TravelJohn Disposable Urinals are for everyone who’s gotta go. Just look at the box. Men, women, and children alike with knees knocking, thighs constricting, and hands holding on tight can take relief in taking a whizz nearly anywhere! The personal pee pouches, sold here as a set of 6, come with an adapter that makes them unisex and open for business to anyone, whether sitting down or standing. A spill guard even prevents back flow during use.
The pee-eating beasts inside each TravelJohn go by the name”Liqsorb.” They consist of a biodegradable non-woven fabric pouch containing a similarly biodegradable polymer substance. The latter absorbs incoming streams quickly, preventing any bacterial growth, and rendering both odorless and spill-proof. The bag basically turns to gel.

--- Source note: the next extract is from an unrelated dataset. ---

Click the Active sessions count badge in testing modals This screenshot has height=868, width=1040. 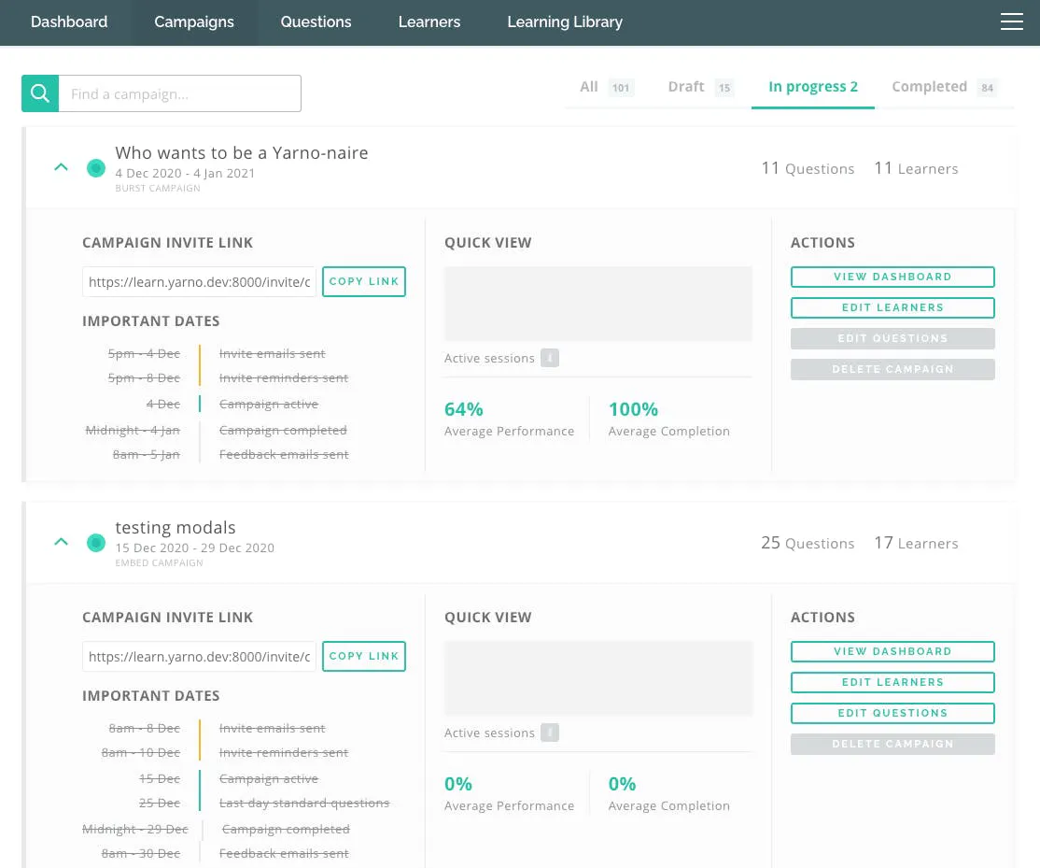[x=549, y=733]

TravelJohns will hold up to 28 ounces of urine. That’s 800cc for the medically-minded out there, and 2-1/3 cans of
Budweiser America for the beer drinkers. Dude. That is a lot of pee.
The Disposable Urinals make faithful companions on car trips, at outdoor activities, and during TV show binge sessions when you’re too lazy to get off the couch to hit the bathroom. They can also step in when someone needs to unleash the vomit, and serve as a tidy TravelBarfBag.
Each TravelJohn weighs 1.5 ounces unused and folds to 2″ x 2″ x 5″.